Erik Martin Dilan, who has the support of Lopez, agreed that manufacturing should be a priority for the city, but said allowing people to convert defunct spaces into vibrant, livable residences has been good for communities.
"To say that people who live there are killing the economy or chasing manufacturing out, chasing manufacturing jobs away, I don't believe that's true," Dilan said.
Dilan also brushed off questions about whether the intrigue involving Lopez and Velasquez could end up hurting his candidacy, making him appear a puppet for the Brooklyn party boss.

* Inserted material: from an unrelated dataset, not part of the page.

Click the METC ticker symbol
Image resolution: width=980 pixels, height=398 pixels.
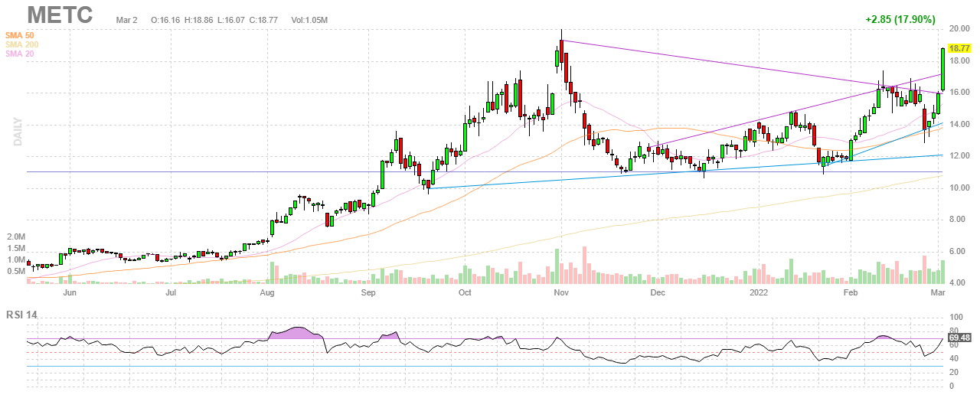[x=60, y=15]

He said it was a badge of honor to have Lopez's backing.
"I haven't seen anyone build more housing for poor people in this entire state" than Vito Lopez, Dilan said. "If people are against that, they need to reconsider what they think is right for poor communities."
If anything, Dilan said, the gossip is just a distraction from the issues. "Vito Lopez is not the national foremost crisis facing the country. I expect to get votes from many people in the district who don't even know who Vito Lopez is."

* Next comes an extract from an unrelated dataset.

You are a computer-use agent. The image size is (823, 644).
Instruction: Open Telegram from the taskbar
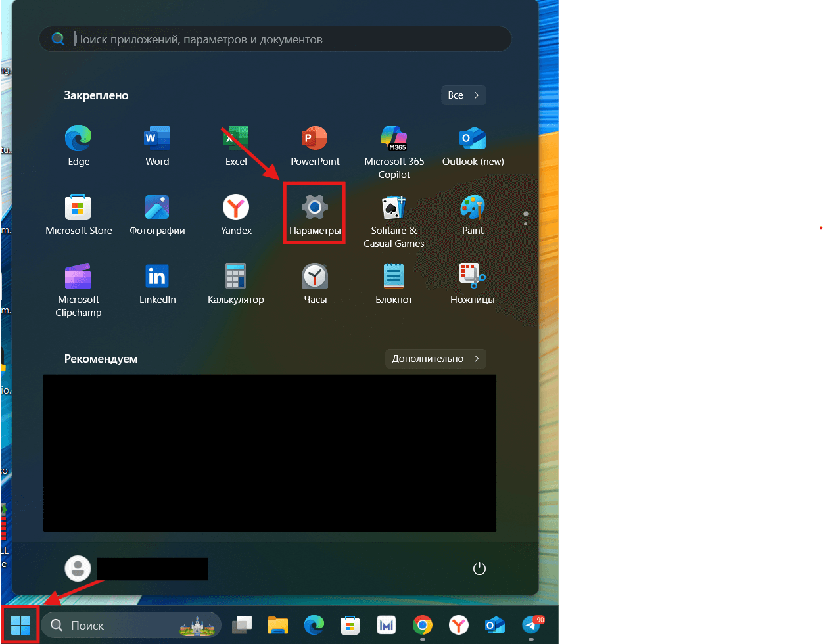pyautogui.click(x=531, y=625)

Dan O'Connor, a businessman who's never held office before, also complained about the political rumor mill. He's quite familiar with it: Some observers wonder if he's not a stalking horse for Velasquez, perhaps planted by Lopez or one of his local allies, who could siphon white voters away from the congresswoman and clear Dilan's path to the nomination. The allegations, he said, were absurd.
"Anyone who knows anything about me as an individual would know that my biggest complaint is the political establishment as it exists," O'Connor said. "I don't know a whole lot about Mr. Lopez, but I think he does represent the establishment, and that's everything I'm fighting against."
O'Connor said his best attribute was that he comes from outside politics, and hasn't had a chance to be corrupted. He pledged to take on the issues of money in politics, vowing to accept only half of his salary, serve for only four terms, and fight for term limits on elected officials in Congress.
George Martinez also tried to focus on problems with the political establishment, rather than political rumors. Martinez is an adjunct professor of political science at Pace University, an Occupy Wall Street organizer and former leader of the 51st Assembly district. Even his candidacy has come under suspicion for being brought to you by Vito Lopez.
"I don't know anything about these folks' political beef for the last 20 years but what I've heard," Martinez explained. "I'm not a son or member of a longstanding political family or organization."
"I know lots of these folks, and what I recognize is, if they've been in power for 20 years apiece, I have not seen the results of that battle come to our community in positive benefits."
Voters will consider the issues and the rumors as they head to the polls next Tuesday, June 26, to decide the primary.